What you should do » Begin at the top of the records and copy each line exactly. The line containing "Zondervan (540, 2483)" is the last one to include.

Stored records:
Segment Open
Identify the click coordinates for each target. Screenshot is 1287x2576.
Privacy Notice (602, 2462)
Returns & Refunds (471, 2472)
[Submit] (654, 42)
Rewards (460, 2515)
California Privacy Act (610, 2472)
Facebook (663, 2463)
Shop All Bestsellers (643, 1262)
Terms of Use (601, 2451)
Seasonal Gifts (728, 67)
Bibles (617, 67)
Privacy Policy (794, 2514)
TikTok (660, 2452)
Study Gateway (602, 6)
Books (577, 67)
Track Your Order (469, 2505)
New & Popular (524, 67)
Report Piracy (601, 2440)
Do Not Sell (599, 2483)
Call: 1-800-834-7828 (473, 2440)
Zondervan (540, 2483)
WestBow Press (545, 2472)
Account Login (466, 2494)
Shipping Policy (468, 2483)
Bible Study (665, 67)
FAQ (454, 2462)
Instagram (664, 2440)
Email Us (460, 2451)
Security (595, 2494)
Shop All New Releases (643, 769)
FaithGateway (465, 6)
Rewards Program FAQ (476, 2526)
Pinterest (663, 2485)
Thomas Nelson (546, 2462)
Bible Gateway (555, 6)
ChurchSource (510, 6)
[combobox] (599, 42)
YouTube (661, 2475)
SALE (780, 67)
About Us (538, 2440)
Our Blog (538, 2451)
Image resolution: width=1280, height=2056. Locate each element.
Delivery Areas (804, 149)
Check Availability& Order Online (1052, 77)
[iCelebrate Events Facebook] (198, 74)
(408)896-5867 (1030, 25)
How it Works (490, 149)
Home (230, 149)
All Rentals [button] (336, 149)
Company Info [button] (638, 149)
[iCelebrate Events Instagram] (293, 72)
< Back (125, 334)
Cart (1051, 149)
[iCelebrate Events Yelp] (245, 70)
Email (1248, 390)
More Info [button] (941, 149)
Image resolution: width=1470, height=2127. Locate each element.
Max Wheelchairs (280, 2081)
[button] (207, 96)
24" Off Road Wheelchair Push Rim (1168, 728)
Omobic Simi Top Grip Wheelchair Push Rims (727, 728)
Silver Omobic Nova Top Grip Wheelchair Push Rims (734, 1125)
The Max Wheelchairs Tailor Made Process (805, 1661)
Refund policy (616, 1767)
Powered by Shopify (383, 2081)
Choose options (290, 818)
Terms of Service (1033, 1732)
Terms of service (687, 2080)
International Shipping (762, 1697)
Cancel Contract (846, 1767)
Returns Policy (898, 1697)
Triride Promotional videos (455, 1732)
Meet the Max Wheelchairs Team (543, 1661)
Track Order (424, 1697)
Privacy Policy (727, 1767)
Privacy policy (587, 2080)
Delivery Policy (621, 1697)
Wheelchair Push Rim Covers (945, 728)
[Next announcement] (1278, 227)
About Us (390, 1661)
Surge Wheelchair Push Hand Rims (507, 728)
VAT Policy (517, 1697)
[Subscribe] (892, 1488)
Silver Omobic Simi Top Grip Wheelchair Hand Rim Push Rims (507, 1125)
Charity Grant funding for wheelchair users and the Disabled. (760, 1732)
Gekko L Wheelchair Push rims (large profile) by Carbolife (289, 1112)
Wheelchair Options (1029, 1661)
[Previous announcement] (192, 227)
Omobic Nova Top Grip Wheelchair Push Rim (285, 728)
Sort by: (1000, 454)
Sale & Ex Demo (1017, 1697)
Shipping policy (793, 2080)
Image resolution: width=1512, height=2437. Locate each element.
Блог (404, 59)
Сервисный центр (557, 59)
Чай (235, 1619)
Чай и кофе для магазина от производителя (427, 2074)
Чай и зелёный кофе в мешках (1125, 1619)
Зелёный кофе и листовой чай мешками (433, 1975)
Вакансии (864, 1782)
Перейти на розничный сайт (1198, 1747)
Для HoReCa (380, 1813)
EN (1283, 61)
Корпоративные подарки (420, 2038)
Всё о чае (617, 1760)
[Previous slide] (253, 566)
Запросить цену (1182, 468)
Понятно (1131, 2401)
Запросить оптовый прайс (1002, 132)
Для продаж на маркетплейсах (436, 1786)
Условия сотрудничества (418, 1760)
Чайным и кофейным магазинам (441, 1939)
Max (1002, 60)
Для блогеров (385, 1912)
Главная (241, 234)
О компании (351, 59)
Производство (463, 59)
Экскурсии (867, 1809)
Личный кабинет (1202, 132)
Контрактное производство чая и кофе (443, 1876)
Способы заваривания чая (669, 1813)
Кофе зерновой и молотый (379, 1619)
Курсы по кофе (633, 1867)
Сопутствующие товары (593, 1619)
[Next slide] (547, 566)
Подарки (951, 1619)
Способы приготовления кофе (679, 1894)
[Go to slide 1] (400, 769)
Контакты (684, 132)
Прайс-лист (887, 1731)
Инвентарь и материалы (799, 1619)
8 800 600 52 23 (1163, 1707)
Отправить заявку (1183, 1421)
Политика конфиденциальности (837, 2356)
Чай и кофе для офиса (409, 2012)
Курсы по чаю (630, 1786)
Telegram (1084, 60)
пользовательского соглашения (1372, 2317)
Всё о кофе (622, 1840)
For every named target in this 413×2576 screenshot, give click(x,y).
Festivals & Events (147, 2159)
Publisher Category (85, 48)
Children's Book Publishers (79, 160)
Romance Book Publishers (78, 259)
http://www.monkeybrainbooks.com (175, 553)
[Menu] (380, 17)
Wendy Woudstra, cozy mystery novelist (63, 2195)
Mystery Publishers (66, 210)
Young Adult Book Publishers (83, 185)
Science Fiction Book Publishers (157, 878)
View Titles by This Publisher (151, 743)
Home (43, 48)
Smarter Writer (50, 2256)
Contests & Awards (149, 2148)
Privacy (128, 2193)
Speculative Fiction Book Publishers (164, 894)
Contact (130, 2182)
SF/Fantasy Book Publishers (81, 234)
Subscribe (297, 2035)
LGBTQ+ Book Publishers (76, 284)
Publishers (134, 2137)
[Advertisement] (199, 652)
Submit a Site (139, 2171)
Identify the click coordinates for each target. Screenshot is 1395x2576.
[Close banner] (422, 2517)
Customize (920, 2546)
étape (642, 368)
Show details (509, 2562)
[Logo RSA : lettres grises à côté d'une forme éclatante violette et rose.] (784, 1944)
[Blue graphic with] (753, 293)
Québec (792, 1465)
Segment Closed
Answer space »
Identify the click coordinates for each target. Screenshot is 1287x2576.
Privacy Notice (602, 2462)
Returns & Refunds (471, 2472)
[Submit] (654, 42)
Rewards (460, 2515)
California Privacy Act (610, 2472)
Facebook (663, 2463)
Shop All Bestsellers (643, 1262)
Terms of Use (601, 2451)
Seasonal Gifts (728, 67)
Bibles (617, 67)
Privacy Policy (794, 2514)
TikTok (660, 2452)
Study Gateway (602, 6)
Books (577, 67)
Track Your Order (469, 2505)
New & Popular (524, 67)
Report Piracy (601, 2440)
Do Not Sell (599, 2483)
Call: 1-800-834-7828 (473, 2440)
Zondervan (540, 2483)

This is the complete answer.